February 25, 2021
The vaccine rollout is well on its way, the Government has set out its road map for easing lockdown and it seems there is light at the end of the tunnel. Organisations can hopefully now start to shift mindsets away from the negativity of the past months and create a positive outlook for the future. So, should leaders and managers now be pasting on the smiles, dishing out the motivational pep talks and inspirational emails? Should they aim to create a sense of positivity at work. No, most definitely not.
While they can be easily confused to be one and the same, there is in fact big (and vital) differences between cheeriness and positivity.
Recently, increasingly more social media posts have been going against the grain of calls for gratitude and gratefulness. Instead, they are highlighting the potential issues that such asks can in fact cause. The problem is that expecting people to be happy or grateful puts them under pressure to feel a certain way (and in a global pandemic, it is likely everyone is currently facing some kind of difficulty). If people don’t feel positive, it can make them feel ashamed or that they have failed somehow.
The same holds true in the workplace. Being told to look on the bright side or having to feign always being in a good mood can in fact create a culture of toxic positivity.
Take the good with the bad
While the 21st June may shine as a possible beacon of hope, we’re not out of the woods just yet, and it will not be like waving a magic wand. Not to add a down note, but new challenges may still come; employees may still struggle and have bad days. More importantly, failing to recognise this will not sit well with employees. Pure but blind optimism is not a viable option. Expecting employees to put on a happy face throughout their working day and ignoring any issues will simply allow resentment to build up underneath. Eventually, those may bubble over and create more harm than if they were addressed earlier. Not to mention the possible impact on employees’ mental health.

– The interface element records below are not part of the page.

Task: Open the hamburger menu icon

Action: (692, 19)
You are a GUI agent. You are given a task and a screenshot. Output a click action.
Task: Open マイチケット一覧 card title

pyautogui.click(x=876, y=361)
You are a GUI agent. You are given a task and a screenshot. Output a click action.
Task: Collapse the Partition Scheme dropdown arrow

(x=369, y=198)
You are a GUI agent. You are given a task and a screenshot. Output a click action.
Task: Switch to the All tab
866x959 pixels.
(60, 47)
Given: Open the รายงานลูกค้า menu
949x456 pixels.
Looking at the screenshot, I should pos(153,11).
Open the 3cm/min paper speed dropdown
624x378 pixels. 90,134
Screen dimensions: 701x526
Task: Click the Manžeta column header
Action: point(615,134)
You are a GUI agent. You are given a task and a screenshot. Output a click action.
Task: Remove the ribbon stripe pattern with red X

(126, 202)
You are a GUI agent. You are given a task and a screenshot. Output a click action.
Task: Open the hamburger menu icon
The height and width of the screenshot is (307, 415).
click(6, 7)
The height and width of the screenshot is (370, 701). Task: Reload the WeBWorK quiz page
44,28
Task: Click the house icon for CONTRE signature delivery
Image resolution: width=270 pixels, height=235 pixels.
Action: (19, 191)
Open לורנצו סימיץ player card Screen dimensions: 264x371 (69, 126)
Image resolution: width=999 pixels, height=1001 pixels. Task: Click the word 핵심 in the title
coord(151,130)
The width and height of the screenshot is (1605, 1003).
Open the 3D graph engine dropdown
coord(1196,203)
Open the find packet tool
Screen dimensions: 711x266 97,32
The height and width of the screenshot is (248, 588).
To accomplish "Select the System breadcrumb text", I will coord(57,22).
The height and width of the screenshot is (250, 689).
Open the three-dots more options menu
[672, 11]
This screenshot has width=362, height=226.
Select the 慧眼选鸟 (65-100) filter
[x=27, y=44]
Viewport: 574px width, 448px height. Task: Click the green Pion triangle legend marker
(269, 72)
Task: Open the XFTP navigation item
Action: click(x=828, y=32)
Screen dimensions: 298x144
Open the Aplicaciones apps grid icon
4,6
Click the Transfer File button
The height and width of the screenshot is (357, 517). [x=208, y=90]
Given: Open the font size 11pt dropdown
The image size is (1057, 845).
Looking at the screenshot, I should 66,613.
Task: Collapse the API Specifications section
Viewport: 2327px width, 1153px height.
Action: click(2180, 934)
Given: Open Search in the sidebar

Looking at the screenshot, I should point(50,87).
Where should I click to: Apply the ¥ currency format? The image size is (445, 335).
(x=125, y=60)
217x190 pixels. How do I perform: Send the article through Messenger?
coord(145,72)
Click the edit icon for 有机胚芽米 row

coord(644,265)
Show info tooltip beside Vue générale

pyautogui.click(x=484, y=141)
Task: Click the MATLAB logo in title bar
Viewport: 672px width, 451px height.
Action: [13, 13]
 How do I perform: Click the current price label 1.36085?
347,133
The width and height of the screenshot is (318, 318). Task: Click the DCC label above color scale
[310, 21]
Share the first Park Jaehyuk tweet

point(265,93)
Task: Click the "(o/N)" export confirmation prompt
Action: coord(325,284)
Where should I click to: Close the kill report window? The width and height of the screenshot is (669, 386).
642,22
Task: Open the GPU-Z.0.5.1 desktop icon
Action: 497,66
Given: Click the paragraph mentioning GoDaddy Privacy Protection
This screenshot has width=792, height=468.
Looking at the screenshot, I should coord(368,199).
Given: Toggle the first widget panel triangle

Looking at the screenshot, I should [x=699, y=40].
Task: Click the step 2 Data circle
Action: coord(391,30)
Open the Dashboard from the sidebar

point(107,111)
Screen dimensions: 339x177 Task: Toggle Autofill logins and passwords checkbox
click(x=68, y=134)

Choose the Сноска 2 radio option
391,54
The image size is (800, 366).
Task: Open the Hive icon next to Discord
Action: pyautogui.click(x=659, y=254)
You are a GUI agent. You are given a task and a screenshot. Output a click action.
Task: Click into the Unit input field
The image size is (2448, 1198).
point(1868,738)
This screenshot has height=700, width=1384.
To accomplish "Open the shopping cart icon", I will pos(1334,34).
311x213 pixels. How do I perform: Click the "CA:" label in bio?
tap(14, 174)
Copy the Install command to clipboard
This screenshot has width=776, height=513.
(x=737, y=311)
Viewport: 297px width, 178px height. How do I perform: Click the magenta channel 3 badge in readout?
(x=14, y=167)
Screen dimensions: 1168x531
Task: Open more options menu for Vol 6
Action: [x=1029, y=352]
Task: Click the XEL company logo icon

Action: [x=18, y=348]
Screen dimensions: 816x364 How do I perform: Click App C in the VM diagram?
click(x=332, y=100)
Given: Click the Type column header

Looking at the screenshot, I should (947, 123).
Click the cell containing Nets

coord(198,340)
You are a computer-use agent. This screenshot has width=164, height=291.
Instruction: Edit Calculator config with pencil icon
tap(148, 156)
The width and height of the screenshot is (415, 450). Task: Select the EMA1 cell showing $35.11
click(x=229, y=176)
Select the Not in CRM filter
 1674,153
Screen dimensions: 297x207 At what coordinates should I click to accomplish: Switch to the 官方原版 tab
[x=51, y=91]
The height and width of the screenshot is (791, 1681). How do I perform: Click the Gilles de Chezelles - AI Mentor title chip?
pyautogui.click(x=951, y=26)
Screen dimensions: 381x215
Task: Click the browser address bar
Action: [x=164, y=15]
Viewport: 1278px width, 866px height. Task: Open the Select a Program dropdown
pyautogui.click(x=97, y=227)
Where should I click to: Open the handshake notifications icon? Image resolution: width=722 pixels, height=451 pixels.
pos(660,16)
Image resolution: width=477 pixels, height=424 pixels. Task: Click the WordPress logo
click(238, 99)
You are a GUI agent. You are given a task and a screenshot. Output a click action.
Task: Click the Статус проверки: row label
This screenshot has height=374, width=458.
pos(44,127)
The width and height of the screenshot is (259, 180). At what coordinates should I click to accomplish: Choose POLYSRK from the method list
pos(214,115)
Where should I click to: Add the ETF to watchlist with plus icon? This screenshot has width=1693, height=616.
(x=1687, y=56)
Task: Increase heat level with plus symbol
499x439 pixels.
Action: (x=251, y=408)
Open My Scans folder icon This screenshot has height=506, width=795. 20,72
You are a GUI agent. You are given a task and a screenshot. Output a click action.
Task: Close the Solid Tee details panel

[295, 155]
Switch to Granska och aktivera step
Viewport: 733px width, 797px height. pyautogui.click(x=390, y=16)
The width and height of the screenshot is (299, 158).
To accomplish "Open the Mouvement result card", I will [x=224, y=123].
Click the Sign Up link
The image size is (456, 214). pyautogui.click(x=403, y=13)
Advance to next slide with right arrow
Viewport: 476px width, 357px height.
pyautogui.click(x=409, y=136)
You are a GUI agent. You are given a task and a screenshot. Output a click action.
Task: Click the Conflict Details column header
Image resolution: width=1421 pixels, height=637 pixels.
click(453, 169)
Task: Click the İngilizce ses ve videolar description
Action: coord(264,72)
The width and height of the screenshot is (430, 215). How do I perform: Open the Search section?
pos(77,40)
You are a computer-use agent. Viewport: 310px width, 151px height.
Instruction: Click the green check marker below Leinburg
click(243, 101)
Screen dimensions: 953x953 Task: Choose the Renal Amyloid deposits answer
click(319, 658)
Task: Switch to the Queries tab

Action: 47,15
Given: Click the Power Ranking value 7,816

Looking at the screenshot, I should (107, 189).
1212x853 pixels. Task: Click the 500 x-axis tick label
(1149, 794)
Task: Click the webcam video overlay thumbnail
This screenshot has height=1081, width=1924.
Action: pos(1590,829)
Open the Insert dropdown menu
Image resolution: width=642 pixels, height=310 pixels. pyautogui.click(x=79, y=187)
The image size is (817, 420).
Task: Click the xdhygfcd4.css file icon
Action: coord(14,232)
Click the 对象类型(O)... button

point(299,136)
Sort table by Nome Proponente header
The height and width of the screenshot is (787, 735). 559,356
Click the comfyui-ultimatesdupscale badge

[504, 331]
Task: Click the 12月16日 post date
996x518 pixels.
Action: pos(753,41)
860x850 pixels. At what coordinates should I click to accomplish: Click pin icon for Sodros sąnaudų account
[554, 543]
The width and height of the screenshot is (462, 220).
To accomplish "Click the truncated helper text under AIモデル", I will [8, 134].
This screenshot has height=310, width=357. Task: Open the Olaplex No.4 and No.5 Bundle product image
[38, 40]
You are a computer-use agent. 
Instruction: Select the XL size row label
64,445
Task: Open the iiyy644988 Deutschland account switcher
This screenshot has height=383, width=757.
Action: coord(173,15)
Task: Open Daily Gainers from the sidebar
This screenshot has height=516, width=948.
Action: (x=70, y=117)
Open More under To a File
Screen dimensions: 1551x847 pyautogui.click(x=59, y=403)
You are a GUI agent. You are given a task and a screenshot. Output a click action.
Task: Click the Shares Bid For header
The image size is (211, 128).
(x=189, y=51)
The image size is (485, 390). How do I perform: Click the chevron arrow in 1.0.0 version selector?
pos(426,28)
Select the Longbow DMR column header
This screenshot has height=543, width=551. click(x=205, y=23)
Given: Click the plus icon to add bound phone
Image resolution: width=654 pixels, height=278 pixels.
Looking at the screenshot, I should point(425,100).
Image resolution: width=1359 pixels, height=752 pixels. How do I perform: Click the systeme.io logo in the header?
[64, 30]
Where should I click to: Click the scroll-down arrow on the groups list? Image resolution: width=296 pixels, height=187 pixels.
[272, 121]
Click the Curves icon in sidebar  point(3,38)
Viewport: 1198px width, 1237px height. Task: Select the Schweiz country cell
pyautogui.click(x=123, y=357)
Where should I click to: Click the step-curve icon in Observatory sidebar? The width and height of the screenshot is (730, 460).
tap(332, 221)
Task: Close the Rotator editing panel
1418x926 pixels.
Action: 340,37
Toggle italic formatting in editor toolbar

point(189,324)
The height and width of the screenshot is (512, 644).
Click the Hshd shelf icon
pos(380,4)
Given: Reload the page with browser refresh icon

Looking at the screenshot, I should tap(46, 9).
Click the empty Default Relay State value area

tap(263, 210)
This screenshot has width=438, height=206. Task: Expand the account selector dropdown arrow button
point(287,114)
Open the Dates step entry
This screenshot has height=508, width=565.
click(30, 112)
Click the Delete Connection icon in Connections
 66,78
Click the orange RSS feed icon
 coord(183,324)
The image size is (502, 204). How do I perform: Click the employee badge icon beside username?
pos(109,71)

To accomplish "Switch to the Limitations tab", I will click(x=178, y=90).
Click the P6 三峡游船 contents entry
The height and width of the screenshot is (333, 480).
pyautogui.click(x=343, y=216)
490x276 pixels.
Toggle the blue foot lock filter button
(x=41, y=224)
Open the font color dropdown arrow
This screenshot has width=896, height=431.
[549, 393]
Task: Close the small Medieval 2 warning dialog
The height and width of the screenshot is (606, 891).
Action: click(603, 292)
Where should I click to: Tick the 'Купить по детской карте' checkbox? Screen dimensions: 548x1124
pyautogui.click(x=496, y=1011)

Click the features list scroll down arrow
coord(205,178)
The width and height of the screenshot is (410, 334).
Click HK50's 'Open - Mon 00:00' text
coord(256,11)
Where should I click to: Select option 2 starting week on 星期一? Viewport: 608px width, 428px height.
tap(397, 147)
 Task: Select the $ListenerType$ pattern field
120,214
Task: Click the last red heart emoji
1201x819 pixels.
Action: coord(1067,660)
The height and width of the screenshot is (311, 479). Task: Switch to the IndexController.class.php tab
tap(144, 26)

Instead, building true positivity is about facing up to those negative feelings, not trying to push them away. Only by acknowledging and accepting them can we take a step towards real positivity. Afterall, no one can help how they feel, and no emotion is inherently good or bad; they’re all simply human.
Perception not peppiness
In times of turmoil, it is believed that employees want leaders to be calm and confident. And it is understandable why many leadership teams take this stance to help inspire and motivate employees. However, there is a very thin line to tread between being calm and confident and seeming to be uncaring. Employees may be pushed away rather than encouraged. Business-as-usual can instead be interpreted as the business above all else – especially above the needs and problems of employees.
Rather than plastering on that smile, leaders and managers need to get in touch with their deeply human sides and to demonstrate that employees are safe and supported, so employees feel comfortable expressing their emotions and talking about any difficulties. Leaders themselves may well be facing problems or struggling with their emotions. Leading by example and being able to be honest and share that can encourage employees to also open up. It is alright (and should be encouraged) for everyone – employees and leaders alike – to show their real and vulnerable sides.
Authentic positivity in 2021
Empathy seemed to be the buzzword of 2020, but it was brought to the forefront of organisations for a reason and it should remain there. Understanding leadership allows for employees to be themselves – not having to pretend to feel a certain way that they don’t. Managers and leaders need to put in extra effort into understanding their people and seeing difficulties from their perspectives — everyone will be facing very different challenges right now. Leaders, in particular, are in an exposed position and cannot appear to be disconnected or to not be listening to their people.
During times of change it is worth remembering that what look likes a people problem is a situation problem. What looks like laziness is often exhaustion and what looks like resistance is often a lack of clarity. This comes through when leaders are truly listening.
Forced smiles and cheeriness will not create a positive work environment. Quite the opposite is true. But through enabling employees to open up about negative emotions, to deal with personal struggles and creating an environment of authenticity and empathy, organisations can produce real (and much longer-lasting) positivity. As a result, this can help people and businesses look and push forward as we head towards another possible new phase of the working world this summer.